This will be short. It's already 12:28 p.m., and I've lost more days than I care to count. I've damn near lost an entire year. The day is bright and clear, and my curtains are all drawn. It's 59˚F. In Minsk, that's summertime.

I have three stories I need to be writing, a novella and two short stories. A very short novella and two short stories. No way I'm wandering into another 20k-word thing, not any time soon. And I should have had the proposal for Interstate Love Song written six months ago. Few things are more soul destroying than being forced to write a synopsis for an unwritten book. I might as well try to draw a road map to a country I've never visited. This is what publishers expect, even after thirteen novels. They want to see a beginning, a middle, and an end. They want to know exactly what they're spending those precious few pennies on.

I swore I'd never write another Lovecraft story. I'm about to write two. Such is the strength of my resolve.

I'm queasy and tired. Yesterday was an utter nightmare, mostly because I'm shitty at keeping my insides inside.

I should stop this, before I get angry all over again.

Aunt Beast


( 6 comments — Have your say! )
Eric Cantwell
Oct. 30th, 2015 05:56 pm (UTC)
Proposals do suck, at least with comic books they do. Everybody wants "high concept" and a proposal that's tightly wound. The business mentality of comic books sucks the art right out of it. In the 80s and 90s companies actually wanted an exploration, an evolution, of a story idea. Now it's about marketability and movie potential, blah blah. Whatever.

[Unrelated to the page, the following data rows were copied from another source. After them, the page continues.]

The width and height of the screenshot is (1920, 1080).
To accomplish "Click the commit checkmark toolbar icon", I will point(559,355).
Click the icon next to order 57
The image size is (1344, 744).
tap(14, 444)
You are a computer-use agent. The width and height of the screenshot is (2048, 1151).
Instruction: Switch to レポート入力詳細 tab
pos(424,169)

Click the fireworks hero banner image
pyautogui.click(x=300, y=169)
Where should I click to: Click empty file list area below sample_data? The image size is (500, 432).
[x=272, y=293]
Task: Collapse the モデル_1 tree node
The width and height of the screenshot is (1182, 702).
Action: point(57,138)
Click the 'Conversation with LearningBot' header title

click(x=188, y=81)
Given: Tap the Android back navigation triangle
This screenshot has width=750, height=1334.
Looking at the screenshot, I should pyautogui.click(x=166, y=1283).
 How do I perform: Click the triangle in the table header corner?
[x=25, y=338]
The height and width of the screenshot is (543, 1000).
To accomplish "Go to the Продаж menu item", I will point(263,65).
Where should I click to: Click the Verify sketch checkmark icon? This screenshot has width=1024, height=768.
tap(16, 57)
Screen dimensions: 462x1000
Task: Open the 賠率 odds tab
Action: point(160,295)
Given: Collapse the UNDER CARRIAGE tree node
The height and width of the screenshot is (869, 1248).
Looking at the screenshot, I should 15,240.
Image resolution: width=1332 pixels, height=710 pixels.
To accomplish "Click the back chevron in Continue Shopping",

Hopefully you have enough pull that you can submit the proposal, have it accepted, and then ditch it for what the story needs to be.
Oct. 30th, 2015 06:27 pm (UTC)
I will do whatever I can whenever the timing works for you. Just let me know. Here it's warm and sunny, which feels very strange for eve-of-Halloween.
Oct. 30th, 2015 06:41 pm (UTC)
I like your Lovecraft tales. Fuck the publishers dammit. If only they weren't ... necessary. I love your time-shifting narratives. And you are uunique as a stylist. No one else except Ligotti builds a world in a story like you do. And for the longest time, I've been wondering about Mina...what has happened after she heard the padding of feet outside the window. Is she old now? Is she tormented? And, I have often thought about the Queen of Decay. She scratches at me from Ammonite...Winter is a bitch, she says.
Your work offers me solace, Caitlín. I read it in the fall and winter evenings. I have for some years now. I would bet others do as well. There is most likely a thinner slice of solace for you, its creator. As in all art, your struggles become our light. It is a cold cold irony. ♡
Kiki Lang
Oct. 30th, 2015 09:04 pm (UTC)
Lovecraft use to get his work returned with notes on changes the editor wanted. He would freak, until he was told that specific editor(All editors.) didn't remember shit. after that he would just hold onto his work, and return it like he had made the changes. So what if you finished work doesn't match your outline? I doubt he would even remember.
Oct. 30th, 2015 11:33 pm (UTC)
Re: Lovecraft

I once did nothing but resubmit a manuscript in a different font (this was when I was writing for DC Comics). And it worked.

And no, it does not at all matter if the outline doesn't match the novel. That's not the issue. The issue is, among other things, my wasting days to write the thing.
Rachel Fending
Oct. 31st, 2015 02:02 pm (UTC)
Not particularly related to the comment thread, but...This is just to say thank you, thank you for writing the Drowning Girl. I discovered the audiobook version on Audible and loved it but pretty quickly realized I wanted to *see* the words, so I ended up sort of doing both. It was the first of your work I'd encountered, and one of the very best things I've ever, ever read. Literary and beautiful and frightening and compelling. The kind of book you read slowly so you absorb every single word. I loved it. Thank you.